Solar PV installations in Australia have tripled in the first half of 2018 in comparison to solar uptake in 2017. How will this affect our renewable economy and can we expect this to continue for the rest of the year? Where are all the installs coming from? Let’s take a look. 

Solar PV installations in Australia

Solar PV installations in Australia Triple From 2017 (source: Canberra Times via Green Energy Markets)
Solar PV installations in Australia Triple From 2017 (source: Canberra Times via Green Energy Markets)

The Canberra Times is reporting that household systems are now, on average, around 5 kilowatts. As the technology improves we’ll see this figure rise and (potentially) prices fall. They’ll certainly fall in terms of per watt pricing but the system uptake has resulted in 44% lower feed-in tariffs in New South Wales already – we’ll have to wait and see how this affects the rest of the country. It certainly doesn’t seem to have curbed the ACT’s appetite for solar systems – with the state leading Australia by a huge margin with a 130.8% uptake in installs over Q1+2 in 2018 vs. the same period. 

Green Energy Markets are also predicting that by 2020 renewable energy will represent around 33% (1/3) of Australia’s energy mix – almost double the 17.3% measured in 2015. Ric Brazzale of Green Energy Markets told the Canberra Times they are expecting to see around 30% higher figures by the end of the year:

“If we continue on at the same rate of installations we will end the year at between 1450 MW to 1500 MW – this will be more than 30 per cent higher than the 1100 MW installed last year,” he said.

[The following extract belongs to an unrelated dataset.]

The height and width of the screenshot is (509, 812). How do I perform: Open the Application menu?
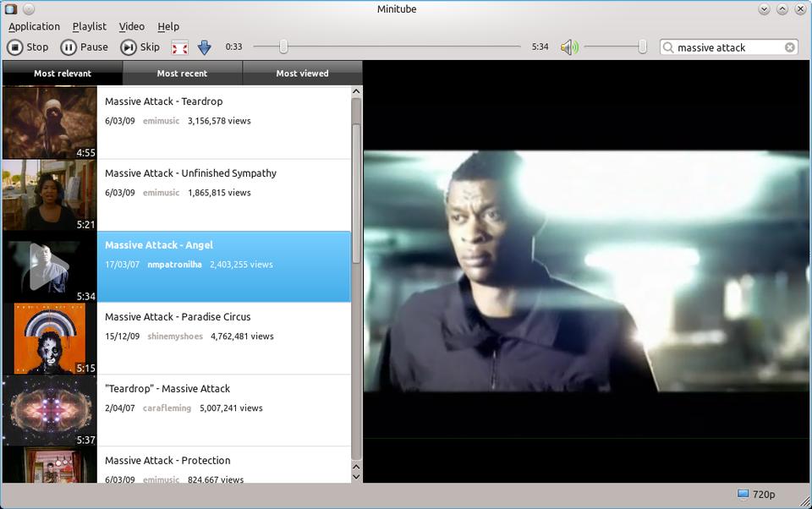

It’s important to note that the amazing growth commercial solar (i.e. systems which are more than 15kW) has also seen over the last 12 months is heavily reflected in these figures. Over a quarter of June’s solar system demand is due to companies wanting to insure themselves from rapidly rising electricity prices and take control of their bills back by installing a commercial solar system on their premises. 

If you’re interested in reading all the specifics of their report, please click here to download Green Markets’ Renewable Energy Index for May 2018.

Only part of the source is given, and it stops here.